For real projects, save to a stable path such as:

checkpoints/best_model.pt

Memory and Stability Triage

SymptomFirst responseNext response
out of memoryreduce batch_sizeuse AMP on CUDA, then gradient accumulation
loss becomes nanlower learning rateinspect inputs, add gradient clipping
validation is slowadd model.eval() and torch.no_grad()reduce validation frequency
training changes every runset seedslog config and data split
checkpoint cannot loadcheck architecture and key namesinspect state_dict().keys()

Gradient accumulation idea:

large effective batch = several smaller forward/backward passes + one optimizer step

It is useful when memory cannot hold the full batch at once.

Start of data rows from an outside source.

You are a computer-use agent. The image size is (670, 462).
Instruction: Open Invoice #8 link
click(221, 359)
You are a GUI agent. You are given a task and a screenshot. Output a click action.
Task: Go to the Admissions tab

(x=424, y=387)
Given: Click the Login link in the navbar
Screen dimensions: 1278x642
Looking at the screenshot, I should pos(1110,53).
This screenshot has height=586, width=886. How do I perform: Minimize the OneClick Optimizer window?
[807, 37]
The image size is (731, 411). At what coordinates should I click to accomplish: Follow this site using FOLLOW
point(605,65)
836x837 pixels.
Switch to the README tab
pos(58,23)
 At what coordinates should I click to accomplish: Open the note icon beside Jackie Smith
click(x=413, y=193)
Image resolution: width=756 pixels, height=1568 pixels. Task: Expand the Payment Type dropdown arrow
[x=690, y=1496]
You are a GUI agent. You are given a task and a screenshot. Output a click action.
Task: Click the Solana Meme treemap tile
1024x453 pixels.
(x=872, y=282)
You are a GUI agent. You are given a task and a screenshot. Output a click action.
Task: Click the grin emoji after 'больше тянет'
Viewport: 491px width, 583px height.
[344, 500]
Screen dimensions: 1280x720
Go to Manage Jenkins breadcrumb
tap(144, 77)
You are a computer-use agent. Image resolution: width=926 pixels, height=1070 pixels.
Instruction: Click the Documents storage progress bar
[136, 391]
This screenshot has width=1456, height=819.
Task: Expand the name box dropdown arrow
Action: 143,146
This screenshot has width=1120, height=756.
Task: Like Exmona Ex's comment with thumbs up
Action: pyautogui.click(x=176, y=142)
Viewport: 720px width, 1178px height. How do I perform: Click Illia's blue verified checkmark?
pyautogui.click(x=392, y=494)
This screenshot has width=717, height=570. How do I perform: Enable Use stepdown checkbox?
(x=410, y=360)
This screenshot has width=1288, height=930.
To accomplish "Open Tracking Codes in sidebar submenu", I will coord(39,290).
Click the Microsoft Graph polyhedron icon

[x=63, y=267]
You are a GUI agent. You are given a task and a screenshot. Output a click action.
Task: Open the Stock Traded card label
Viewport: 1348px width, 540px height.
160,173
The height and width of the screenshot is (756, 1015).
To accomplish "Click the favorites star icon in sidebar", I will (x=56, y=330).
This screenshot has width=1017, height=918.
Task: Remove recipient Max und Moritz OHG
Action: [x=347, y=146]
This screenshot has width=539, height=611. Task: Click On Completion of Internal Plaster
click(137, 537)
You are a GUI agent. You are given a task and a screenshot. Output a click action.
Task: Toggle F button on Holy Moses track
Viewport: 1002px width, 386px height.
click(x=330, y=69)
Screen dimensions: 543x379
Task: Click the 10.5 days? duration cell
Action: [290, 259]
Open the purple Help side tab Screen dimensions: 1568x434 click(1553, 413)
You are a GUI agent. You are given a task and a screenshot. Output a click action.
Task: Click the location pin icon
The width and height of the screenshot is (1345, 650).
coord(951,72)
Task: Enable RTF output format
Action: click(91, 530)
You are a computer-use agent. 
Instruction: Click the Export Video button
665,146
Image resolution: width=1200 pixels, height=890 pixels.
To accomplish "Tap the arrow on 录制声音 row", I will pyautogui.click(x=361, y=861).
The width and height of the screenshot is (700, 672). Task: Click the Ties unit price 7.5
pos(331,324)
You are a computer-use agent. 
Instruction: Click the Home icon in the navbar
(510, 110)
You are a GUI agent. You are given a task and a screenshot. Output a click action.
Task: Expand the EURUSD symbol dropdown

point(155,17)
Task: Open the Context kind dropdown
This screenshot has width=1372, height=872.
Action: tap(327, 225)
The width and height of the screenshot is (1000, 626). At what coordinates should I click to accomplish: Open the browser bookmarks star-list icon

Saveable Training Template

model.train()
for batch_x, batch_y in train_loader:
batch_x = batch_x.to(device)
batch_y = batch_y.to(device)

pred = model(batch_x)
loss = loss_fn(pred, batch_y)

optimizer.zero_grad()
loss.backward()
torch.nn.utils.clip_grad_norm_(model.parameters(), max_norm=1.0)
optimizer.step()

model.eval()
with torch.no_grad():
for batch_x, batch_y in val_loader:
batch_x = batch_x.to(device)
batch_y = batch_y.to(device)
pred = model(batch_x)
val_loss = loss_fn(pred, batch_y)

This template is plain, but it prevents the most common PyTorch training mistakes.

Exercises

  1. Add device handling to your previous training loop and confirm model/data devices match.
  2. Print gradient norm before and after clipping in your own model.
  3. Add checkpoint saving for the best validation loss.
  4. Temporarily raise the learning rate until loss becomes unstable, then recover by lowering the learning rate and clipping gradients.

Key Takeaways

  • Do not hard-code .cuda(); choose a device and move both model and data.
  • Set seeds before debugging training behavior.
  • Use gradient clipping after backward() and before step().
  • Use AMP mainly on CUDA and keep a simple fallback path.
  • Save checkpoints with model state, optimizer state, epoch, and validation metric.